In and out of both locations, Romano is more comfortable in jeans and a sweat shirt than in the shorts and T-shirts that other shore businessmen sport.

Supervising retail sales at the Sea Isle loading dock and more than 30 trucks making deliveries up and down 100 miles of the Garden State Parkway from Neptune to Cowtown, his is the voice you're most likely to hear answering the company telephone.

And he's almost always working. Seven days a week when the temperature rises above 90 degrees; six days a week otherwise.

"When it's really hot, people chase the trucks down the street, begging for ice. They stop in to buy a few bags and ask to stand just for a few minutes in the refrigerated storage rooms. Then two days later, it's cooler, and they don't even wave," Romano said.

Think of a shore vacation without ice. Nothing to keep the beer and soda chilled in the cooler; nothing to toss into the blender to make frosty coolers or tropical daiquiris; nothing to keep perishables safe at the campsite; and nothing to keep the fish from stinking on the boat.

Romano's product is a staple of life at the shore and whether it's bought at the convenience store, the beer distributor, the supermarket or the bait shop, more than likely it's produced and bagged at his Woodbine plant.

Want some ideas of how many bags of ice get delivered on a hot summer day? Steve Davis, manager of the Wawa at 38th Street and Landis Avenue, said the ice cooler inside his store is always loaded up by 10 a.m. daily in the summer. More deliveries, of 20 to 30 eight-pound bags in each batch, are made at least three times during the rest of the day.

"And they're always 10 minutes away if we're running low," said Davis.

A new half-million-dollar piece of equipment at the plant pours out 70 tons of ice. The machine then weighs the ice, makes a plastic bag to hold it, dates it and seals it. Forty bags a minute, according to Romano. The equipment practically runs itself, he said.

Three storage rooms, where the temperature is 20 to 25 degrees, can hold a million bags of ice.

"Our biggest customer base is liquor stores, and we do most business on Saturday and Sunday," Romano said.

A manager at LaCosta bar and liquor store, who would identify himself only as Bob, said the ice truck stops there at least twice a day. "If it's 90 degrees, we'll see a driver four times. It's like an exclusive on the product. Who else are you gonna call?" he said.
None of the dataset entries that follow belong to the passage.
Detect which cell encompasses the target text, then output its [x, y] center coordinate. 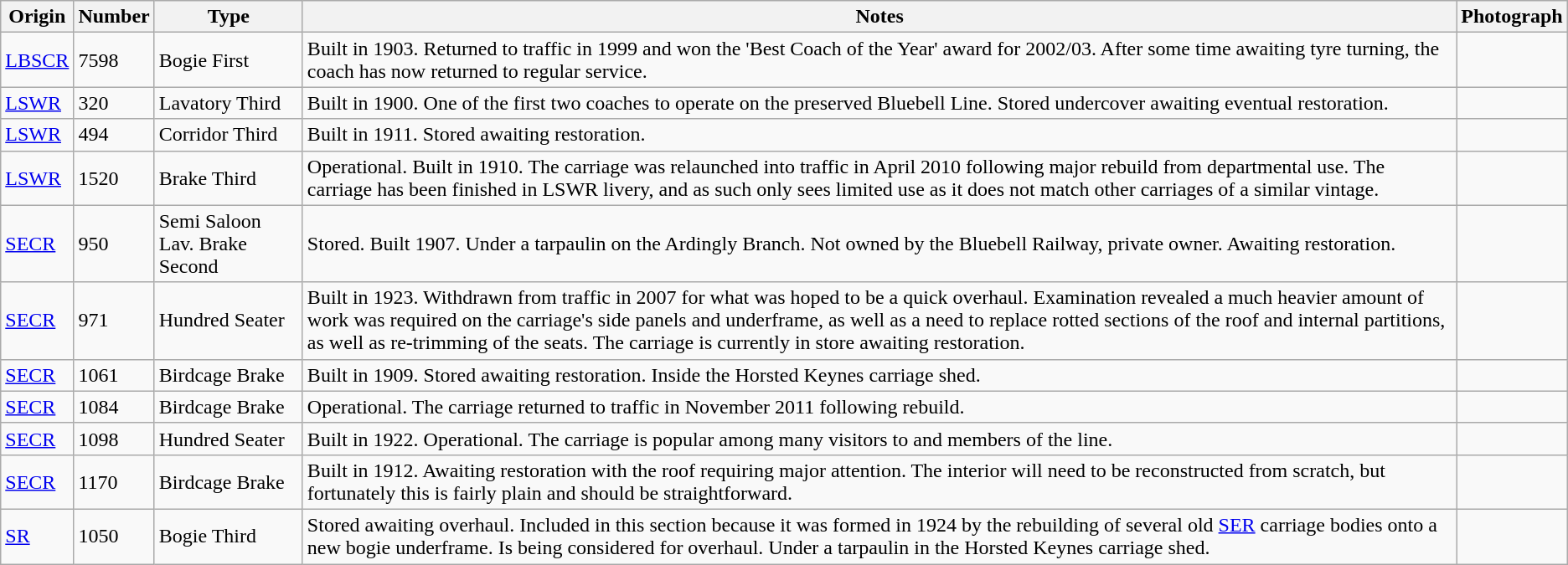
Type [228, 17]
Stored. Built 1907. Under a tarpaulin on the Ardingly Branch. Not owned by the Bluebell Railway, private owner. Awaiting restoration. [879, 244]
LBSCR [37, 60]
Semi Saloon Lav. Brake Second [228, 244]
1170 [114, 482]
1061 [114, 375]
1098 [114, 439]
Built in 1900. One of the first two coaches to operate on the preserved Bluebell Line. Stored undercover awaiting eventual restoration. [879, 103]
Number [114, 17]
Built in 1922. Operational. The carriage is popular among many visitors to and members of the line. [879, 439]
Built in 1909. Stored awaiting restoration. Inside the Horsted Keynes carriage shed. [879, 375]
Origin [37, 17]
971 [114, 321]
Brake Third [228, 178]
1050 [114, 536]
Notes [879, 17]
Built in 1911. Stored awaiting restoration. [879, 135]
1520 [114, 178]
Bogie Third [228, 536]
Operational. The carriage returned to traffic in November 2011 following rebuild. [879, 407]
1084 [114, 407]
Corridor Third [228, 135]
Bogie First [228, 60]
7598 [114, 60]
Photograph [1512, 17]
320 [114, 103]
950 [114, 244]
Lavatory Third [228, 103]
SR [37, 536]
494 [114, 135]
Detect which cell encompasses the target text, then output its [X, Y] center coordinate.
Sometimes the Romano family opens its gigantic ice chests to outsiders. Last winter, Vivat Hongpong, who lives in Absecon, was set to participate in an ice carving competition at the Winter Olympics in Utah. He stopped at the Woodbine plant regularly to hone his skills. The figure, titled The Sound of Paradise, won first place and a gold medal and was 13 feet high and 8 feet wide.
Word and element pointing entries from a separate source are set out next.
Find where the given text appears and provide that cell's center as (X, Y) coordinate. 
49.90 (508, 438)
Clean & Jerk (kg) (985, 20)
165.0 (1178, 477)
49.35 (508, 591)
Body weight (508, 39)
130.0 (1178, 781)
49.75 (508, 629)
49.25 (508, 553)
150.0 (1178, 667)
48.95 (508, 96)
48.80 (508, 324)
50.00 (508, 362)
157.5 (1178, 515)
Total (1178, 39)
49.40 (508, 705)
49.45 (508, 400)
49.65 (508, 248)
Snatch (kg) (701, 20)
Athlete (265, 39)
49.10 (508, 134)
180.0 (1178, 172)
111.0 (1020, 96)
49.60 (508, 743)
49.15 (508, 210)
No local residents saw Hongpong's piece of work, but about 5,000 visitors could spot a Romano contribution during Presidents Day weekend in February, in the ice throne that carried the Polar Bear Queen, Irene Jameson of Sea Isle City, to the beach for a quick dip in the 42-degree Atlantic Ocean. It was the eighth time Jameson, 77, led the parade. "Let me tell you, that's the coldest ice," said Jameson.